# [Given data]

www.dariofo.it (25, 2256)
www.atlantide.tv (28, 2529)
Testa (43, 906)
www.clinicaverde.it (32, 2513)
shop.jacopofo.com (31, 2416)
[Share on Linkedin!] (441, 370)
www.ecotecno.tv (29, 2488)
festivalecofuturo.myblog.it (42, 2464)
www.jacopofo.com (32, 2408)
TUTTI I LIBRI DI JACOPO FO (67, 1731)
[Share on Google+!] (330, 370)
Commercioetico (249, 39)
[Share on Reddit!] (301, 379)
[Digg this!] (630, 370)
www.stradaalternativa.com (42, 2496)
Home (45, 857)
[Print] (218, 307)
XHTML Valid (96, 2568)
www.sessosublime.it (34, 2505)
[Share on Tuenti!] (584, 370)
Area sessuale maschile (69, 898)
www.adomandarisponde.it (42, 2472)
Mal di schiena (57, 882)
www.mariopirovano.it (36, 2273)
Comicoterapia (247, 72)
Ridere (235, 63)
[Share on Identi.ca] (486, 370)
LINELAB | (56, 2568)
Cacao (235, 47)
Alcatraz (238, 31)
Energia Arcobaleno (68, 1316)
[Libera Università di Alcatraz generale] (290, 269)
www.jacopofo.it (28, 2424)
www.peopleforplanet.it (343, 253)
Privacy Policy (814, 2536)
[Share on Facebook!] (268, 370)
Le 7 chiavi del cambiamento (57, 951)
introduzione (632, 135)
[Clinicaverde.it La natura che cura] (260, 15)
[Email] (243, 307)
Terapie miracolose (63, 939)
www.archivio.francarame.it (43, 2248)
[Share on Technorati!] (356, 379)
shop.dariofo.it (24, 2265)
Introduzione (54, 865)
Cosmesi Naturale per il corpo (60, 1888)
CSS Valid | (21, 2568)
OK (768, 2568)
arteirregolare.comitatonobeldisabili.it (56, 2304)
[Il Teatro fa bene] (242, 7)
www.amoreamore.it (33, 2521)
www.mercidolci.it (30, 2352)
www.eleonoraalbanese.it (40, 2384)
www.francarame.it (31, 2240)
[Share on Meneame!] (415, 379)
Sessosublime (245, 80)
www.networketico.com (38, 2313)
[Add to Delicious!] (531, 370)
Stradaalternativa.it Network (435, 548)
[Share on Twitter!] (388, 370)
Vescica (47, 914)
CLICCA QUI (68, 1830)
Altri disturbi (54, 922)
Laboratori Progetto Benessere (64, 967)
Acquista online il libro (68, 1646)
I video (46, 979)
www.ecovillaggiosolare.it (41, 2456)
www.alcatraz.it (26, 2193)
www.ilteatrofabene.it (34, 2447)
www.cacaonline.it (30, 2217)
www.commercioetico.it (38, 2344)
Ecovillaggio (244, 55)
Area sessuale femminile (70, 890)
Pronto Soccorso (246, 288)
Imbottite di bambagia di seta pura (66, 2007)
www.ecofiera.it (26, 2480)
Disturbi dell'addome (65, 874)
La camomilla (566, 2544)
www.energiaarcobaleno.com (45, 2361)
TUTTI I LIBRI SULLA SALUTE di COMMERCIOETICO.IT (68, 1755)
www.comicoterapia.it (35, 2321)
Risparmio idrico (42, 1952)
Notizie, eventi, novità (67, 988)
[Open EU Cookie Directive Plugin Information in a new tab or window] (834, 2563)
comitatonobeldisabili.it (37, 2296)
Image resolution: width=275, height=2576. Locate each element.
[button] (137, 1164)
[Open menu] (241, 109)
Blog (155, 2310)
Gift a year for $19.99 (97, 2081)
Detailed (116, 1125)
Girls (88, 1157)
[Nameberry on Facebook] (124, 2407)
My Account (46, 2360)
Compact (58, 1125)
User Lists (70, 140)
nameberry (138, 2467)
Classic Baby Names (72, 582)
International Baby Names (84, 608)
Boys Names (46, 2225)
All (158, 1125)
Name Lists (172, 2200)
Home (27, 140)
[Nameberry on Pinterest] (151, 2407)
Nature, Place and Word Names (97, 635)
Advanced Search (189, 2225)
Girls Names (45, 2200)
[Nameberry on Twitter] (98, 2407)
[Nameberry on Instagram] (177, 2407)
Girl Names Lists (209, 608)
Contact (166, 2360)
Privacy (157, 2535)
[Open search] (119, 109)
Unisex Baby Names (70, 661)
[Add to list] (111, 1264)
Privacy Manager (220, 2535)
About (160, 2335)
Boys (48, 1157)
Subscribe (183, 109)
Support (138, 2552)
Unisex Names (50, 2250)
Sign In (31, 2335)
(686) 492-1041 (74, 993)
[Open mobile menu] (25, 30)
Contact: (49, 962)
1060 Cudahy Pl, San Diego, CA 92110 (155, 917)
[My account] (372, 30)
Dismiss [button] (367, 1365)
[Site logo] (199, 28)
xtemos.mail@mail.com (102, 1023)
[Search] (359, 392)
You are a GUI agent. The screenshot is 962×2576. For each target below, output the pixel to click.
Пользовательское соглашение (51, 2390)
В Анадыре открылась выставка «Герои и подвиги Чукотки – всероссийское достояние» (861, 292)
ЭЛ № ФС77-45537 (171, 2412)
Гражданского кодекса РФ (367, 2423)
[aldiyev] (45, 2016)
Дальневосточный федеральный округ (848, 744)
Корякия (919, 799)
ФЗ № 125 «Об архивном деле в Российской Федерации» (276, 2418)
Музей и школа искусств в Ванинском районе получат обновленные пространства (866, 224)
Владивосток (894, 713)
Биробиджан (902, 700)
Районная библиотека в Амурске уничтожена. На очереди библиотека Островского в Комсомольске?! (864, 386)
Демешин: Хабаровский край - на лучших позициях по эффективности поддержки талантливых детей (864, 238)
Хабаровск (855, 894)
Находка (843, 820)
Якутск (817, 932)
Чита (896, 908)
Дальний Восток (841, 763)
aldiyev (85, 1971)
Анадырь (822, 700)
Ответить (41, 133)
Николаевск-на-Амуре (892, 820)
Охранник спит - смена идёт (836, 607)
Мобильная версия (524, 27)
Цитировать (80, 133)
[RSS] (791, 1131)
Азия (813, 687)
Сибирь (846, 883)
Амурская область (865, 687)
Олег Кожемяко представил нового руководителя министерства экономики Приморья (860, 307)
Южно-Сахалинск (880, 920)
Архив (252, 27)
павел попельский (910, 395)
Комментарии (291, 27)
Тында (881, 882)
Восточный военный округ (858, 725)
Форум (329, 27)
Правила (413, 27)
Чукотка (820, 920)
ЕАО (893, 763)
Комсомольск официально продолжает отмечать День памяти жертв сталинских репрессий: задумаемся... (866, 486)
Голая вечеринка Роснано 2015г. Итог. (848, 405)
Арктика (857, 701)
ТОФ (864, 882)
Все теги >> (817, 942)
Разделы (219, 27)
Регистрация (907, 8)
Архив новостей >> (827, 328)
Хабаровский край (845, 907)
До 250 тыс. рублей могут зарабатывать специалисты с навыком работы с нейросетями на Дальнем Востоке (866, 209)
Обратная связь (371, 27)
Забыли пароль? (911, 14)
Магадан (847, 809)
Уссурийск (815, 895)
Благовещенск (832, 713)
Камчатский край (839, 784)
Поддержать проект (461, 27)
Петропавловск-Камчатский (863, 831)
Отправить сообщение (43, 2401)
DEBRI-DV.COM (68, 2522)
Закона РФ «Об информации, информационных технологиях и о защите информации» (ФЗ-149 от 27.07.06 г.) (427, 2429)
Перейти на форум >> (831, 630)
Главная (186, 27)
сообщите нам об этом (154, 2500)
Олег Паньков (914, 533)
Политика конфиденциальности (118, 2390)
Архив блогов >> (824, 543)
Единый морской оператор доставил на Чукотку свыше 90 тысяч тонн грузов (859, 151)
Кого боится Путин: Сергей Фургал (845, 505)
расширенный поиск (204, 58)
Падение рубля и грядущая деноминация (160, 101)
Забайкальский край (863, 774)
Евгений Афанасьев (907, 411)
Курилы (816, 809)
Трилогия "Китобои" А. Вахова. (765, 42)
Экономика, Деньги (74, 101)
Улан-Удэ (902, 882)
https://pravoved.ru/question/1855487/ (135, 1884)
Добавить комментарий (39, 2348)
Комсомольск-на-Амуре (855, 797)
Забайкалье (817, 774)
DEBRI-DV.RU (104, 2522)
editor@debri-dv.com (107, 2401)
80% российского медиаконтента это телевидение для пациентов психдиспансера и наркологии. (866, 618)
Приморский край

# [Problem to work on]
In the listing above, locate the line containing "Тында (881, 882)" and the line containing "Арктика (857, 701)". Extract those two lines and every line between them, exactly as written, and only those.

# [Task result]
Тында (881, 882)
Восточный военный округ (858, 725)
Форум (329, 27)
Правила (413, 27)
Чукотка (820, 920)
ЕАО (893, 763)
Комсомольск официально продолжает отмечать День памяти жертв сталинских репрессий: задумаемся... (866, 486)
Голая вечеринка Роснано 2015г. Итог. (848, 405)
Арктика (857, 701)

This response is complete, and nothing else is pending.